It wasn’t raining as Sunday’s lineup of music began, which made it seem fitting to start the day with the sunny sounds of Big Star’s lushly orchestrated third LP, Sister Lovers, in the Bumbershoot Music Lounge. The record, which was almost not released when it was recorded in 1974, is a power-pop masterpiece, named one of Rolling Stone’s 500 Greatest Albums of All Time, despite the fact that it sounds like a band coming apart at the seams. With three of the four founding members having passed away, an all-star lineup including Jon Auer, Chris Stamey, and Mitch Easter, joined Big Star drummer Jody Stephens for the performance, which also included a rotating lineup of singers, as well five members of the Seattle Rock Orchestra to provide the score. Though it’s been 40 years (!) since the album was recorded, time has been kind to the songs, and it’s easy to see why so many music fans still gravitate to the album. It breaks your heart, delicately, with gorgeous melodies to ease the pain.
Jon Weisnewski, singer-guitarist of Seattle stoner-rock trio Sandrider, said he grew up coming to Bumbershoot as a teenager and was humbled by playing the festival this year as an adult. The band, which has two records out on local indie Good to Die, doesn’t mess around much with dynamics, but that’s not the point. It focuses its energy instead on sludgy grooves and neck vein-bulging screams. The heavy, steady riffs were a full-frontal assault and as the sun began to move from behind the clouds, the fans closest to the stage gave way to a circle pit.
As Portland’s Red Fang took the stage, the four members gathered around the drum riser and shook hands. “Have a good show,” drummer John Sherman said to each, and off they went. Its style of hard rock isn’t dissimilar to Sandrider’s, but also includes psychedelic overtones and more nuance, especially with the odd time signatures it’s fond of riffing in. Also like Sandrider, the vocal duties are shared between two members. The band’s relentless touring schedule has made it a tight and efficient live machine, seguing from song to song with little banter between, focusing mostly on pummeling all comers with fuzzy jams and festival-ready shout-along choruses.
This week’s Seattle Weekly cover girls Luscious Jackson haven’t been to Seattle in 15 years, but in fairness, they also haven’t been together for most of that time. Three of the four original ladies are still in the group—bassist Jill Cunniff, guitarist Gabby Glaser, and drummer Kate Schellenbach—and they were joined onstage by a pair of touring musicians and a DJ. It took them a few songs to get warmed up, but by the time they hit their first hit, “Naked Eye,” from 1996’s Fever In Fever Out, they seemed find their groove.
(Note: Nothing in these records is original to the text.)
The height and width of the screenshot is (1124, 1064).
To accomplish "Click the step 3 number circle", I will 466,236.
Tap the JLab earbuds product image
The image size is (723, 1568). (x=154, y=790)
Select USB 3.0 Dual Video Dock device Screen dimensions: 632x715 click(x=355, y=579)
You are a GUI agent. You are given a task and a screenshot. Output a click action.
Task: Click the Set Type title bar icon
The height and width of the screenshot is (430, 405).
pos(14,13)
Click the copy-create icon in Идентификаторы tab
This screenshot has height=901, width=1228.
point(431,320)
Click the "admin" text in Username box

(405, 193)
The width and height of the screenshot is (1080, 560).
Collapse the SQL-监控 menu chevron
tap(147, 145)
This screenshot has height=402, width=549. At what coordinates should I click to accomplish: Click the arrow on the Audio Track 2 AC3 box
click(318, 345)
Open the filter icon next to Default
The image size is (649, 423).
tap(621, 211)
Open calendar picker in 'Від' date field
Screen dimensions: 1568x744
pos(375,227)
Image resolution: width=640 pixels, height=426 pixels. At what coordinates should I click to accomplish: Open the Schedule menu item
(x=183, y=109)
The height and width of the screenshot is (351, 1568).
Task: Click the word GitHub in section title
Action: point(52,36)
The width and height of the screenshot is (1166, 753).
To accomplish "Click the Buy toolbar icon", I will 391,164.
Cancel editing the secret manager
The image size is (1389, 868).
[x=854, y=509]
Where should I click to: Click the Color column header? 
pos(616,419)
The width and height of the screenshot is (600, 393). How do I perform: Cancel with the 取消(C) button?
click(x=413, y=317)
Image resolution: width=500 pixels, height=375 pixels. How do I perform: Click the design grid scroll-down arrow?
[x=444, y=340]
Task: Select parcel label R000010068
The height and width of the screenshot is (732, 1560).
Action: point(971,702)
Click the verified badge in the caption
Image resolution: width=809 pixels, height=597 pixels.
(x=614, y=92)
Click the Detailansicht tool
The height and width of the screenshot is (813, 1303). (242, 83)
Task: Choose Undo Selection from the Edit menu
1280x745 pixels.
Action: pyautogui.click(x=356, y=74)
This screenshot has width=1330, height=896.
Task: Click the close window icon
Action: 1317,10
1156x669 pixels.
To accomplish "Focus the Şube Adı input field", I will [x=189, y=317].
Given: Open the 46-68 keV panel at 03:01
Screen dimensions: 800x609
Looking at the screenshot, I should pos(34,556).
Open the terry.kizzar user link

Negativland were definitely not what the EDM kids were expecting. The experimental San Francisco sound collagists don’t make music as much as sonic mayhem: audio think pieces that are subversive and enlightening, vexing and revelatory. The foundation for most of its work is some kind of monologue, be it news clip, found dialogue, or, in the case of the opening track, an excerpt from a Marc Maron podcast accompanied by squeals, squelches, and sound effects. Dressed in matching grey and black button-up shirts, the band’s three primary members sat behind a long table covered in a tangle of cords, effects boxes, mixers, and more, tweaking knobs like mad scientists, while a laptop-working fourth member controlled the video screen behind them. Negativland are political to the core and even Bumbershoot wasn’t off limits. Between songs came a sponsorship message accompanied by a giant Chipotle logo, a nose-thumbing message to the festival for including corporate food sponsors amongst their vendors.
My day ended with The Replacements, who are sort of like the replacement Replacements, not that the crowd seemed to mind. The legendary band, which stumbled drunkenly out of the Minneapolis underground and into alt-rock history in the early 1980s, had long resisted a reunion but finally caved in 2012 and have been occasionally on the festival circuit since. The current lineup features two original members: singer-songwriter Paul Westerberg and bassist Tommy Stinson. While there’s no denying the band’s enduring influence, this version of the ‘Mats hardly resembles the ramshackle lineup that in 1984 would have been lucky to complete a show without getting into a fight or falling down drunk. There’s little chance of that in 2014. As well, seeing the band perform in a soccer stadium while fans bat around a oversized beach balls is a weird anomaly, and one that Stinson took the air out of quickly. “Let’s have that balloon,” he demanded. “Send it my way. I’ve got a knife!” But there was also no denying how great the songs still sounded, and Westerberg’s rasp hasn’t changed with age. The band played through the hits, so to speak, with a raucous energy: “Favorite Thing,” “Bastards of Young,” “Can’t Hardly Wait,” “Alex Chilton,” all peppered by Westerberg’s perfect one-liners: “We are The Cements no more,” he announced as they arrived on stage before adding, “We are The Replacements.” Later: “We’re strutting our elderly stuff.” And finally: “One of these days, when we grow up, they’ll let us play in the dark.”